● **Data records**
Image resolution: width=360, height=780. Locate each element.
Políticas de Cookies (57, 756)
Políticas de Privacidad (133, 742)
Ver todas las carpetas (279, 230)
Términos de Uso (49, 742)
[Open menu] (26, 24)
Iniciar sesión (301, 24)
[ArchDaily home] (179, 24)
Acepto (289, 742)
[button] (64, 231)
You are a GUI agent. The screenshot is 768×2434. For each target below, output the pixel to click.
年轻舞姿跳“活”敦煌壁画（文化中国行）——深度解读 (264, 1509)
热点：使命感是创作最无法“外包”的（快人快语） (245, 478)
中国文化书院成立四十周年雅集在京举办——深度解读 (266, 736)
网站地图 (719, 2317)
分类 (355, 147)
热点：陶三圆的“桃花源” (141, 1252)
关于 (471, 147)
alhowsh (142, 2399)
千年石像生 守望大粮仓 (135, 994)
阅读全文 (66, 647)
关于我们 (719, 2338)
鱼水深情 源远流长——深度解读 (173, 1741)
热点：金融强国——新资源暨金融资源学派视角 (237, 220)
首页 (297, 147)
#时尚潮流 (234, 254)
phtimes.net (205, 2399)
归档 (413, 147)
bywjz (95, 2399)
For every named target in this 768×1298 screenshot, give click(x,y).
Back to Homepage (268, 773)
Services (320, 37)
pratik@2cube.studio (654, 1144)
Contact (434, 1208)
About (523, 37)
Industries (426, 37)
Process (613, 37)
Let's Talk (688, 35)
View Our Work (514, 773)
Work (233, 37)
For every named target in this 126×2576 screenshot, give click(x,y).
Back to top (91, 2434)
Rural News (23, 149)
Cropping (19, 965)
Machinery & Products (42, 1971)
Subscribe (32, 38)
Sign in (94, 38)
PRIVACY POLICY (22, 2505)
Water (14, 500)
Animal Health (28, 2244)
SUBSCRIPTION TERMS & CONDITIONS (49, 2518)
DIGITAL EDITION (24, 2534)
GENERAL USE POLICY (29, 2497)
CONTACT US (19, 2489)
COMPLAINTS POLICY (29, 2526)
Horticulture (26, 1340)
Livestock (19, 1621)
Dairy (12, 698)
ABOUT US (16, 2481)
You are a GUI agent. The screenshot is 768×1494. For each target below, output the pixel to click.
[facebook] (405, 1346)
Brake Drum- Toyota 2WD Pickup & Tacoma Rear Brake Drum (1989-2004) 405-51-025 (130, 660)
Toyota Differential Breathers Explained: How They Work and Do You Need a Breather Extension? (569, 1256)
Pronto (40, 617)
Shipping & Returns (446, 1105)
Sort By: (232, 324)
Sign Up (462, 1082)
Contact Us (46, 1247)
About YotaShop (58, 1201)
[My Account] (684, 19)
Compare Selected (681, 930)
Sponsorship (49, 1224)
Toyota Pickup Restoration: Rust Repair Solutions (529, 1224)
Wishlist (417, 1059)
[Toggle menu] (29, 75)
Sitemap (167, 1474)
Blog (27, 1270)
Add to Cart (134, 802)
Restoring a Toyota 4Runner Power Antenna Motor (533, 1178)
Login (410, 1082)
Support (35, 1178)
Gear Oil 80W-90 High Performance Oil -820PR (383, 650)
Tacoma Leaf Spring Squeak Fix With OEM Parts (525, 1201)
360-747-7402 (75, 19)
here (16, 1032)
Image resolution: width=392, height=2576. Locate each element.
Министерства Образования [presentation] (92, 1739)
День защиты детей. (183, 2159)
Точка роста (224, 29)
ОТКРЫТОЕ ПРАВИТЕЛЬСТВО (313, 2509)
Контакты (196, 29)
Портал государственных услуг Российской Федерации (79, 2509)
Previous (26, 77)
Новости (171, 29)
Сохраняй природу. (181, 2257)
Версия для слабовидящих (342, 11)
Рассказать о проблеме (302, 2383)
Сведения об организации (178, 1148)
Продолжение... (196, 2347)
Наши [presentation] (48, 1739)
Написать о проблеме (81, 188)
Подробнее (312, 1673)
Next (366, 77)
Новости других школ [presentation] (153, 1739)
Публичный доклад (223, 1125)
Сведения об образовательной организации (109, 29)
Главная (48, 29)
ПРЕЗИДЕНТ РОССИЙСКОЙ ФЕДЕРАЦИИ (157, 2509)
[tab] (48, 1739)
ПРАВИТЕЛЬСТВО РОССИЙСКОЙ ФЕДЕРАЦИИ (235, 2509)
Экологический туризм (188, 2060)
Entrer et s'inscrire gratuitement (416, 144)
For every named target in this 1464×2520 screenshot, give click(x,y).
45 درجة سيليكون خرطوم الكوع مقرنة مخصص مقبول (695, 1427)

● **What the task requires**
Once the line with "ABOUT US (16, 2481)" is found in the records above, print exactly that line and every line after it through the line with "Sort By: (232, 324)".

● **Response to the exercise**
ABOUT US (16, 2481)
You are a GUI agent. The screenshot is 768×1494. For each target below, output the pixel to click.
[facebook] (405, 1346)
Brake Drum- Toyota 2WD Pickup & Tacoma Rear Brake Drum (1989-2004) 405-51-025 (130, 660)
Toyota Differential Breathers Explained: How They Work and Do You Need a Breather Extension? (569, 1256)
Pronto (40, 617)
Shipping & Returns (446, 1105)
Sort By: (232, 324)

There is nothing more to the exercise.